Wikipedia is the best known wiki, but do you have to create an encyclopedia to use this tool? Can you adapt the format to your class and specific lesson modules or use it for professional development and communication? Absolutely!

Wikis are websites that allow you to create and edit any number of interlinked web pages. They're used for collaborative work that can be created and changed online.

Unlike blogs where content comes from a single author supplemented with the comments of others, wikis are open to multiple authors working in tandem. They are recommended for creating, managing, and tracking group projects and activities and building idea and resource exchanges. Wikis—and Wikipedia certainly is the most prominent and largest example—can be limited to only a few contributors or open to unlimited participants. They are an effective platform for team work for students and educators and can be ongoing or project-specific.

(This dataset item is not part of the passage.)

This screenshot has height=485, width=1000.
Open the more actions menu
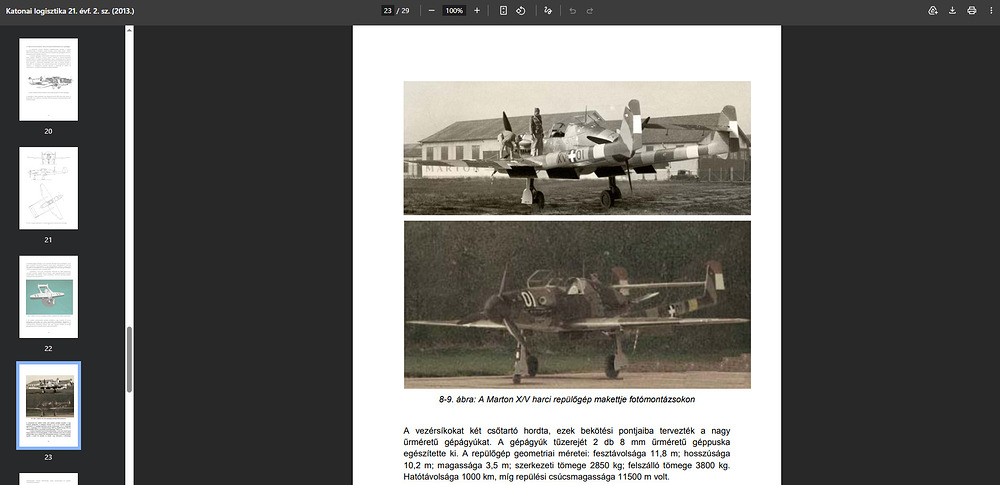click(x=990, y=10)
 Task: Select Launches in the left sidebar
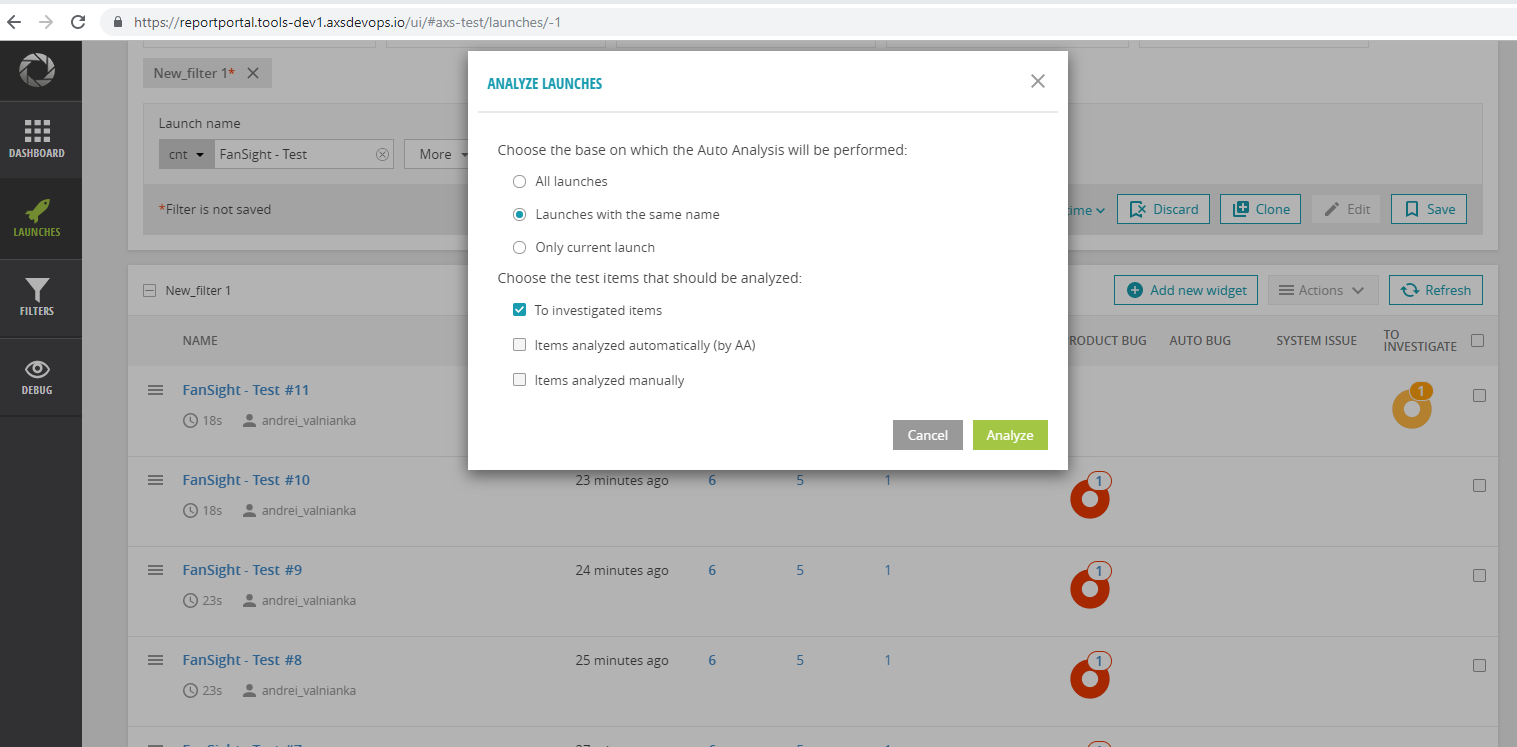[37, 218]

As Wikis in Plain English from Common Craft on YouTube explains, the edit-save-link basic features of wikis enable you to plan the simplest project, or "the world's greatest encyclopedia."

Getting Started

You need a computer, an internet connection, and a provider to host your wiki. Wikispaces, one of the most popular in the K-12 world, offers free wikis for educators as well as fee-based services for entire school systems. A screencast demo tour sends you on your way from introductory steps to create your wiki to how to upload files to establishing RSS feeds.

In practice, wikis let you select an edit tab, and add material, topics, and pages, or edit both your material or that of other members of the wiki group—and you can incorporate audiovisual and image files as well. In the classroom, students can collaboratively author texts, keep class notes, and develop projects. For teachers, they can become, among other uses, communication tools for professional development and resource sharing within a department, a school, a region, or nationwide.

Examples

The California-based Computer-Using Educators, Inc. (CUE) answers the question, Why wiki? pointing out When students are using wikis they are "learning how to develop and use all sorts of collaborative skills, negotiating with others to agree on correctness, meaning, relevance, and more." (from Will Richardson Blogs, wikis, podcasts, and other powerful web tools for classrooms, 2006)

Deerfield, Illinois, uses a wiki for professional development, supporting technology integration & 21st Century Skills literacy throughout the school district.

Educational Wikis links to examples of a variety of projects, from classroom wikis to curricular subject-oriented wikis.